Condujo su automóvil en las calles apenas limpias por el quitanieves. Las llantas hacían un ruido como si estuvieran machacando granos de arroz. El resplandor blanco molestaba los ojos. Cuando llegó a la escuela, los autobuses amarillos que llevaban a los niños desde los condados más lejanos estaban aparcados en fila, a lo largo de la calle, delante de la entrada. Años después, Jane Elliott iba a declarar: “Se me acercó un alumno y me dijo: ‘Señora Elliott, anoche mataron a un rey’.” La ingenuidad de su alumno le hizo ver que no había entendido lo que había pasado. Confirmó que su intuición era buena. Y decidió hacer el experimento.

Por esa época, estaban estudiando las culturas nativas de los Estados Unidos. Como a la maestra Elliott le gustaban las cosas prácticas, aparte de las nociones teóricas sobre los indígenas, también quiso que sus alumnos construyeran un simulacro de pueblo originario. De ese modo, estaban haciendo unos pequeños teepees, tratando de imitar los adornos que los Sioux les ponían. Cuando habían hablado de la cultura de los sioux, ella les había recordado un proverbio de esa cultura: “Si quieres saber lo que piensa una persona, camina en sus mocasines por tres días”. De eso se trataba, de ponerle a sus alumnos los mocasines de los sioux.

Así que comenzó la clase preguntando a los niños si recordaban que ese día se celebraba la Fraternidad. Tuvo el tacto de no hablar del asesinato de King. Los niños respondieron en coro, como siempre: “¡Síííííí, señora Elliot!”

– ¿Y qué es la hermandad?

– Tratar a los demás como si fueran hermanos – dijo uno.

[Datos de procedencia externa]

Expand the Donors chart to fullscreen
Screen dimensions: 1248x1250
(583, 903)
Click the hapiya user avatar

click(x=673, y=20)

– Tratar a los otros como yo quisiera ser tratado – acertó un segundo.

La señora Elliott hizo una pausa.

– ¿Y existen, en los Estados Unidos, gentes a las que no tratamos como hermanos?

– Sí, señora Elliot -contestó un tercero.

– ¿Quiénes son, por ejemplo?

– ¡Los negros! -saltó uno.

– ¡Los indios! -dijo otro.

– ¡Los japoneses! – un tercero.

La maestra recorrió el aula con la vista. Los niños estaban ligeramente excitados.

– ¿Qué se dice de esas personas?

– Que huelen mal… – intervino uno de los primeros.

– Que no quieren trabajar…

– Que son estúpidos.

El último la asombró:

– Pareciera que no tuvieran derecho a estar en nuestro mundo… ¡Que regresen a África!, dicen.

A ese punto, los niños estaban listos para comenzar el experimento. Y la maestra Jane Elliott dio inicio a ese experimento.